Significance of the Recapitalisation:

  • This Recapitalisation would improve their capital-to-risk weighted assets ratio (CRAR) and strengthen these institutions for providing credit in rural areas.
  • The step will help those RRBs which are unable to maintain a minimum CRAR of 9%, as per the regulatory norms prescribed by the RBI.
  • The release of the Rs. 670 crore as the central share funds will be contingent upon the release of the proportionate share by the sponsor banks.

Background Info:

  • The recapitalisation process of RRBs was approved by the cabinet in 2011 based on the recommendations of a committee set up under the Chairmanship of K C Chakrabarty.
  • The National Bank for Agriculture and Rural Development (NABARD) identifies those RRBs, which require recapitalisation assistance to maintain the mandatory CRAR of 9% based on the CRAR position of RRBs, as on 31st March of every year.
  • The scheme for recapitalization of RRBs was extended up to 2019-20 in a phased manner post 2011.

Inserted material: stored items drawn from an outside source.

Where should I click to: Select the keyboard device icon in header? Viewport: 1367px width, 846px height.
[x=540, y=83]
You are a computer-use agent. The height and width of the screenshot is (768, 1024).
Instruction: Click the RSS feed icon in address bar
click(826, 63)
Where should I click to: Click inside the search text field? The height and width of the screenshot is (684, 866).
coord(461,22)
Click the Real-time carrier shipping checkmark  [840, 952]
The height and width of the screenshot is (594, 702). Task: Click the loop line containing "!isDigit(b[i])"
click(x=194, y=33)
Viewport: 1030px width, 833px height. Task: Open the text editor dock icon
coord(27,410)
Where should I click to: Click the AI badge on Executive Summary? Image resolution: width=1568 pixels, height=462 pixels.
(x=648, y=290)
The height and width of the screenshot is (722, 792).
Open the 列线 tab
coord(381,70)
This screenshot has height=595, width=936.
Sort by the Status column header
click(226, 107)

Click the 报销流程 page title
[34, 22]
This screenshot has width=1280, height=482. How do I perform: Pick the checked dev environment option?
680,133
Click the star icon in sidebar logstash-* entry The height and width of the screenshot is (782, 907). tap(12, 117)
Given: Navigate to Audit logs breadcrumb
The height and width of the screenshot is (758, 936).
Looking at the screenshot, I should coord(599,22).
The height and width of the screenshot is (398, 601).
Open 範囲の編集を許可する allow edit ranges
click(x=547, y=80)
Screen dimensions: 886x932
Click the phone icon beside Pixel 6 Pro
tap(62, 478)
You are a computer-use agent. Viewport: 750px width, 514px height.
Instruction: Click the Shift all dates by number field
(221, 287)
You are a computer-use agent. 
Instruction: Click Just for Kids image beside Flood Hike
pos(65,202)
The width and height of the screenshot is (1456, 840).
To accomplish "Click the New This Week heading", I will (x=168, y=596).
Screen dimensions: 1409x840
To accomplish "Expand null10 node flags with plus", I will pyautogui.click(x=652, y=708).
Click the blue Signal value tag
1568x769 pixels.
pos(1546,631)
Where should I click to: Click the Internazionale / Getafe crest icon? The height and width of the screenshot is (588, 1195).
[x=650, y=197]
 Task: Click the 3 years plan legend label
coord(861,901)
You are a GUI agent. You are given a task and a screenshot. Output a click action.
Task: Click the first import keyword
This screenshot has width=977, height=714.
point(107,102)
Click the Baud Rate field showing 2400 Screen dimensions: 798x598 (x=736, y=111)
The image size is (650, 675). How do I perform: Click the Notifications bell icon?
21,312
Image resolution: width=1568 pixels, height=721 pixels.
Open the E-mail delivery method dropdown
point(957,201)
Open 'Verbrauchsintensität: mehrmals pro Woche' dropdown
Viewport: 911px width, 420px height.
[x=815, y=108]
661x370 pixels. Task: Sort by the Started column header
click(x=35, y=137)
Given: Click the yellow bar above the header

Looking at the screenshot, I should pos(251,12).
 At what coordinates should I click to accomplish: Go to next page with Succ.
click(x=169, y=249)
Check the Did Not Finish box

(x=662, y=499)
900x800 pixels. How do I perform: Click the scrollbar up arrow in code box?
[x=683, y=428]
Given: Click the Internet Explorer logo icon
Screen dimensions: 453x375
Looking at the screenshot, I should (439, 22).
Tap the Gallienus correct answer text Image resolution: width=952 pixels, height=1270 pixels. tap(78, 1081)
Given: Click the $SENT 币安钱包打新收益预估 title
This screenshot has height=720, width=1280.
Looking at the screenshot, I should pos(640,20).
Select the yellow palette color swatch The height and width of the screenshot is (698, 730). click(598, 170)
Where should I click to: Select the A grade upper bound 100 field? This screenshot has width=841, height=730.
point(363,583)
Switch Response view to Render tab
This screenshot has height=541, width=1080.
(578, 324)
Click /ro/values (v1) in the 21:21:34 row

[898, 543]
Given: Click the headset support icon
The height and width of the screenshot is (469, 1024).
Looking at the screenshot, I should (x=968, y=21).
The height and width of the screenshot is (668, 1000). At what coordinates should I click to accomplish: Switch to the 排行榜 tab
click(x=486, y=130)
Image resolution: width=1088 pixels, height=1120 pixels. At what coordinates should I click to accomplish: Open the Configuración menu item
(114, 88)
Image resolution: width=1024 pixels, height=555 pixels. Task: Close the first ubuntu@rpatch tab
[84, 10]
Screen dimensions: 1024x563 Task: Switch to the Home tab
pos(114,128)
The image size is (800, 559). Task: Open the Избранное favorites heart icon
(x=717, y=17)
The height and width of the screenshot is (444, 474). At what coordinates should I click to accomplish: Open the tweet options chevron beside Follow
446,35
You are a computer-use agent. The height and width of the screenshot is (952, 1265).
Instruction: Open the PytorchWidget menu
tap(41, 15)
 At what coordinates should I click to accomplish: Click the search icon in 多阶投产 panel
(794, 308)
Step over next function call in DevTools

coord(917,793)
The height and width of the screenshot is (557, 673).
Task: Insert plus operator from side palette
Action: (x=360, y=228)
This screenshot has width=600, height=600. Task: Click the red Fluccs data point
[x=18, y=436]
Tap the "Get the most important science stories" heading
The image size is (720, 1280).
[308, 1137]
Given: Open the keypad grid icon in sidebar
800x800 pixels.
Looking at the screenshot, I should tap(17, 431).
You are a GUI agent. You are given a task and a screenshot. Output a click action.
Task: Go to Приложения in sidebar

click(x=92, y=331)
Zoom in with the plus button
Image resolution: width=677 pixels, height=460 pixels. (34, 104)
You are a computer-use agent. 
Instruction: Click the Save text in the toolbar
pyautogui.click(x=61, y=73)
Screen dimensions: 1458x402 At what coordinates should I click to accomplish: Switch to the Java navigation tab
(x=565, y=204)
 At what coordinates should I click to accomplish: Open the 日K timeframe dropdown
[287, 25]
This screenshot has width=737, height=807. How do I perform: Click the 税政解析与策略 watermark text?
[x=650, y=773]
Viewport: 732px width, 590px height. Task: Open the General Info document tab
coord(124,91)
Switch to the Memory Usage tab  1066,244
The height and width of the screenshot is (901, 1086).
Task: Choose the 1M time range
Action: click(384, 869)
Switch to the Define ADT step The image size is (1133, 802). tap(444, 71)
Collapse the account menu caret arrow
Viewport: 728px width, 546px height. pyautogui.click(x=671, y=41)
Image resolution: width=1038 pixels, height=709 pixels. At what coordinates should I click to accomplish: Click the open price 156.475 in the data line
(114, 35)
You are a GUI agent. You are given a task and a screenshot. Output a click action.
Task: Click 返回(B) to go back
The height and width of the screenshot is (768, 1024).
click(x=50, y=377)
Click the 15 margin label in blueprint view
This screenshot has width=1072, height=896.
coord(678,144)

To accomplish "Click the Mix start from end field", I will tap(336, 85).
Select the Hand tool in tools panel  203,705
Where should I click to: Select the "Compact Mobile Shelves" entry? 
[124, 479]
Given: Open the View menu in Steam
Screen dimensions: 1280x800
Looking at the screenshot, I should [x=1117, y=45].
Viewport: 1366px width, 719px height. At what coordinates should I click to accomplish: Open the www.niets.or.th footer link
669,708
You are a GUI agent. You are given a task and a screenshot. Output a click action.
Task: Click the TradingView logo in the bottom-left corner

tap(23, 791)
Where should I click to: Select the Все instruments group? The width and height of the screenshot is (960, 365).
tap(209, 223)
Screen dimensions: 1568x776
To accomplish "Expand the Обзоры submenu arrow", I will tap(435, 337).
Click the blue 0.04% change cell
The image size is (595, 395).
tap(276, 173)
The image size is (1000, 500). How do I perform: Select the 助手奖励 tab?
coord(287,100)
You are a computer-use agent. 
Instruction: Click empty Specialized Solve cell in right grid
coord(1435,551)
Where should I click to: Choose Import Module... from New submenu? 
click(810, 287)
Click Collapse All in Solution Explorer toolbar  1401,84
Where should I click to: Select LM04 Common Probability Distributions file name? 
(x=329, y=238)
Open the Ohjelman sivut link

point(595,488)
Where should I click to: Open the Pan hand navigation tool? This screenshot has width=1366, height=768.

About Regional Rural Banks:

  • RRBs are financial institutions which ensure adequate credit for agriculture and other rural sectors.
  • Regional Rural Banks were set up on the basis of the recommendations of the Narasimham Working Group (1975), and after the legislation of the Regional Rural Banks Act, 1976.
  • Stakeholders: The equity of a regional rural bank is held by the Central Government, concerned State Government and the Sponsor Bank in the proportion of 50:15:35.
  • The RRBs combine the characteristics of a cooperative in terms of the familiarity of the rural problems and a commercial bank in terms of its professionalism and ability to mobilise financial resources.

Objectives of RRBs are:

  • To provide credit and other facilities to the small and marginal farmers, agricultural labourers, artisans and small entrepreneurs in rural areas.
  • To check the outflow of rural deposits to urban areas and reduce regional imbalances and increase rural employment generation.
  • The RRBs are required to provide 75% of their total credit as priority sector lending.